[SOURCE MATERIAL Boundary: Start]

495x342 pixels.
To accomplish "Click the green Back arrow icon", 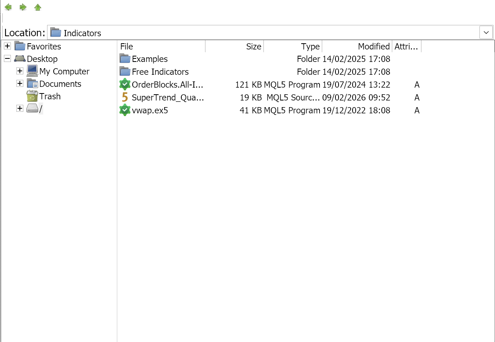I will coord(8,7).
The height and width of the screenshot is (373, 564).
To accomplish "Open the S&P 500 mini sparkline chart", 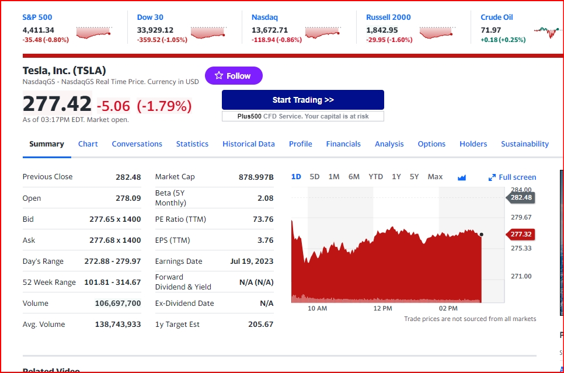I will [93, 33].
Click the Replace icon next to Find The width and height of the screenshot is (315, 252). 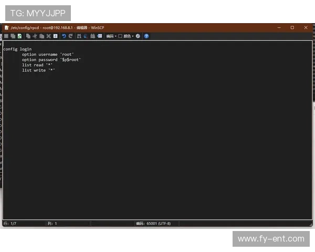tap(85, 36)
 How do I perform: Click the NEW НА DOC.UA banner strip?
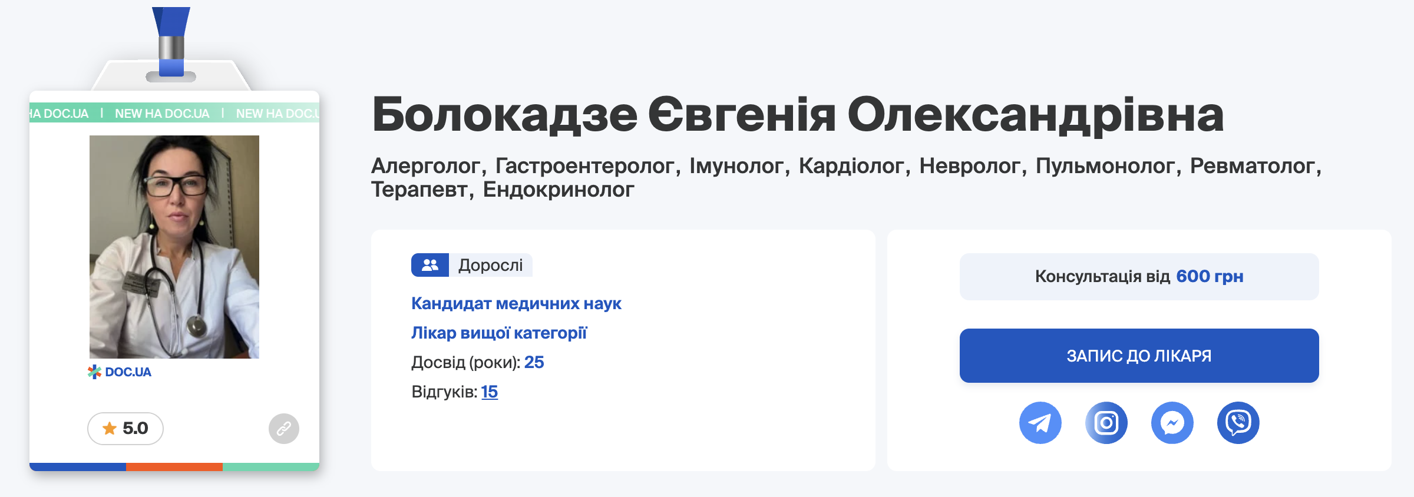click(x=174, y=113)
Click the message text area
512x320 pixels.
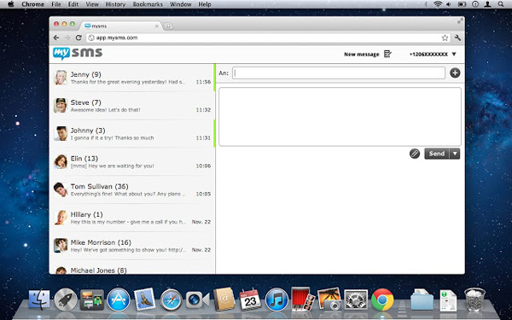pyautogui.click(x=340, y=117)
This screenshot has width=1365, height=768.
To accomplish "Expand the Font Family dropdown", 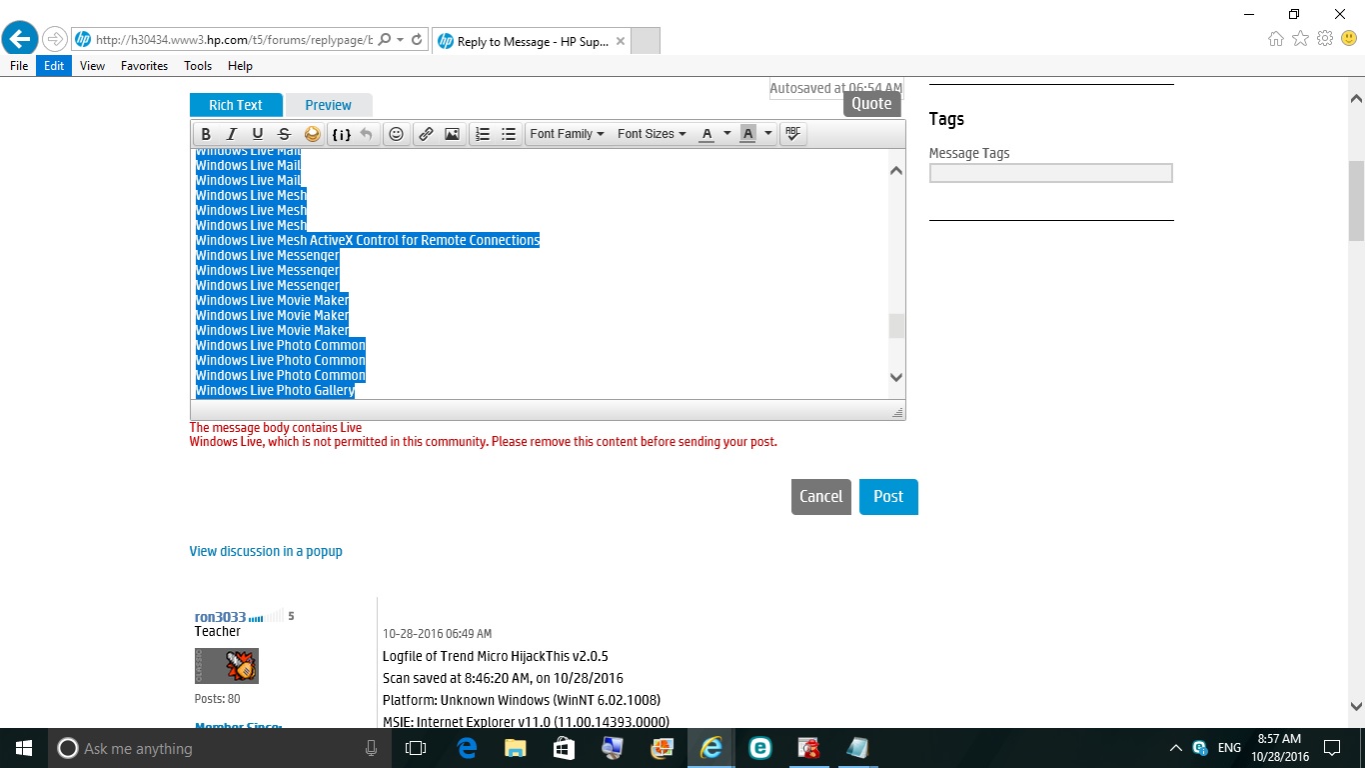I will point(567,134).
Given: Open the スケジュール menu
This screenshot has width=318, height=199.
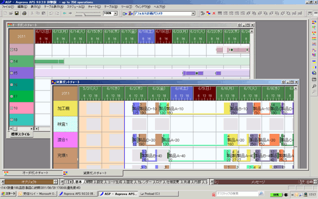Looking at the screenshot, I should click(75, 6).
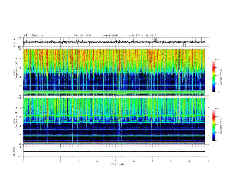Click the 0 minute tick on time axis
The width and height of the screenshot is (234, 181).
23,161
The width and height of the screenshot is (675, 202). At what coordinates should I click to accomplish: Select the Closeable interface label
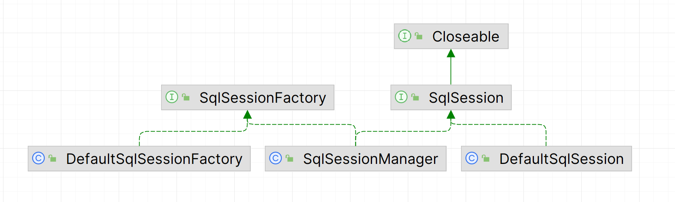pyautogui.click(x=465, y=37)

[SOURCE MATERIAL Boundary: End]

▶ **TASK REQUIREMENTS**
Print the stretch of the data from the line with "This screenshot has width=318, height=199." through its last line, exactly and with both ends kept. Omit pictures.

▶ **EXPECTED ANSWER**
This screenshot has width=318, height=199.
Looking at the screenshot, I should click(75, 6).
Click the 0 minute tick on time axis
The width and height of the screenshot is (234, 181).
23,161
The width and height of the screenshot is (675, 202). At what coordinates should I click to accomplish: Select the Closeable interface label
pyautogui.click(x=465, y=37)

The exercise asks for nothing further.